UNITED STATES BANKRUPTCY COURT DISTRICT OF NEW MEXICO
Jul 10, 2020
Case no. 19-11843-ta7 (Bankr. D.N.M. Jul. 10, 2020)

Opinion

Case no. 19-11843-ta7 Adv. no. 19-1065-t

07-10-2020

In re: PAUL E. ALLEN and KELLI D. ALLEN, Debtors. PAUL E. ALLEN and KELLI D. ALLEN, Plaintiffs, v. CAPITAL ONE BANK, Defendant.


OPINION

Shortly after filing bankruptcy, Debtors sued Capital One Bank, seeking the return of Mr. Allen's garnished wages under an avoidable preference theory. The wages were returned to Mr. Allen two weeks later. Debtors then amended their complaint, not only reasserting the preference claim, which by then was moot, but also alleging that Capital One had willfully violated the automatic stay by dragging its feet on releasing the garnishment. Before the Court is Capital One's motion for summary judgment, based on evidence that it proceeded diligently. Capital One's evidence of diligence is substantial. Debtors have no contrary evidence. The Court therefore will enter judgment in Capital One's favor on all claims.

I. FACTS

The following facts are not in genuine dispute:

On February 6, 2019, Capital One obtained a state court default judgment against Mr. Allen for $6,442.38. Capital One then applied for a writ of garnishment to be served on Federal Express Corporation, where Mr. Allen worked. The state court issued the writ on March 25, 2019.

The action was styled Capital One Bank (USA), N.A. v. Allen, Case No. T-4-CV-2018017255, filed in the Bernalillo County Metropolitan Court, State of New Mexico (the "State Court Action").

Capital One hired a process server to serve the application, writ, and other required papers on Corporation Process Company, FedEx's registered agent for service of process in New Mexico, at 726 E. Michigan Dr., Ste. 330, Hobbs, NM 88240. FedEx was duly served, answered the writ of garnishment on May 14, 2019, and began garnishing Mr. Allen's wages. A judgment on the writ of garnishment and order to pay was entered in the State Court Action on June 3, 2019.

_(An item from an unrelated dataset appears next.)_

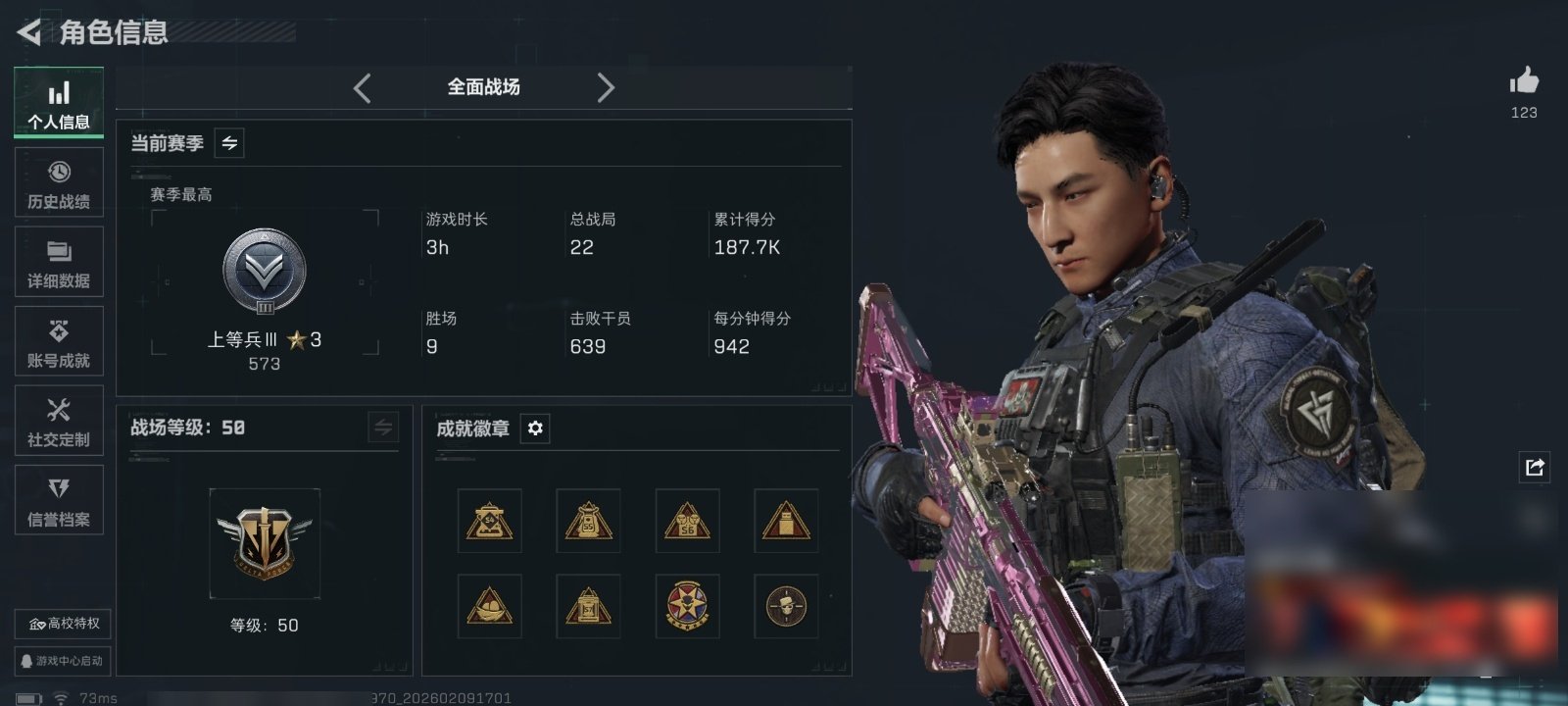Open the 历史战绩 sidebar tab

The garnished wages are summarized in the following table:

Week worked

Payment date

Amount garnished

5/5/19-5/11/19

5/17/2019

$315.92

5/12/19-5/18/19

5/24/2019

$333.08

5/19/19-5/25/19

5/31/2019

$328.13

5/25/19-6/1/19

6/7/2019

$151.17

6/2/19-6/8/19

6/14/2019

$218.04

6/9/19-6/15/19

6/21/2019

$206.32

6/16/19-6/22/19

6/28/2019

$222.99

6/23/19-6/29/19

7/5/2019

$302.38

6/30/19-7/6/19

7/12/2019

$142.78

7/7/19-7/13/19

7/19/2019

$170.06

7/14/19-7/20/19

7/26/2019

$109.47

7/20/19-7/26/10

8/2/2019

$129.74

7/28/19-8/3/19

8/9/2019

$144.96

8/4/19-8/10/19

8/16/2019

$132.35

total

$2,907.39

For reasons that have not been made clear to the Court, FedEx never paid any of the garnished funds over to Capital One.

On the afternoon of August 8, 2019, Paul and Kelli Allen filed this chapter 7 case. Within 40 minutes of filing, The Allens' bankruptcy counsel sent an email to Capital One's state court attorneys, notifying them of the bankruptcy. Capital One's lawyers acknowledged receipt of the email later that afternoon.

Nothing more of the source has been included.